INSTRUCTIONS TO FOLLOW>
The number of lines with the string "presentan" in the listing below is all that should be reported.
== SUPPLIED DATA ==
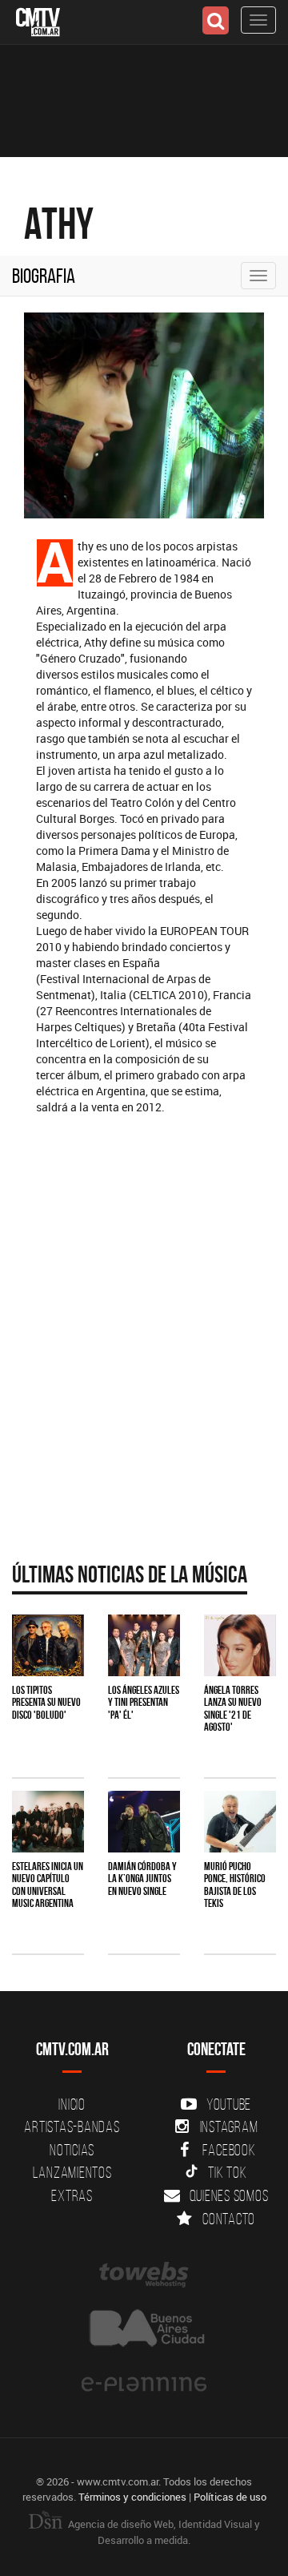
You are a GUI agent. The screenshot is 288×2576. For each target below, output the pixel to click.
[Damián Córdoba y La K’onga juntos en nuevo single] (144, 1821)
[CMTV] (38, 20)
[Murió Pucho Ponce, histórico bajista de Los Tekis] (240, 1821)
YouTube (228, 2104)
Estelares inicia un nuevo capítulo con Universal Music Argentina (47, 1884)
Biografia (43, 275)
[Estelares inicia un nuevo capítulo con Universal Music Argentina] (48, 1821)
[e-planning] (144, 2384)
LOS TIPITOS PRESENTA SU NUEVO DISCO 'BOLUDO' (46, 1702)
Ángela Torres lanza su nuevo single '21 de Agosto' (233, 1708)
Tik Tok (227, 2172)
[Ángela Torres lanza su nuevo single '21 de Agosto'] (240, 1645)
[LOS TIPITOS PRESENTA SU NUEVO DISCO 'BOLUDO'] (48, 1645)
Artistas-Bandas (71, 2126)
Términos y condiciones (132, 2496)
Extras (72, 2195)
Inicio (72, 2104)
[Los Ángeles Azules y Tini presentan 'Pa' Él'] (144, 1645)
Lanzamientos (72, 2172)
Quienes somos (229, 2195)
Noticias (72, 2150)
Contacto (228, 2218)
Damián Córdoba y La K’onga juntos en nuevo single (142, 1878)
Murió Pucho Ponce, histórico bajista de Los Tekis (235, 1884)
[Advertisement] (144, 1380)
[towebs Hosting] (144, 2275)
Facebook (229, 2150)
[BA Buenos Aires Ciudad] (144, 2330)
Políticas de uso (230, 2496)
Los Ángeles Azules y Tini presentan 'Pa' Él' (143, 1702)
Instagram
===
SOLUTION>
2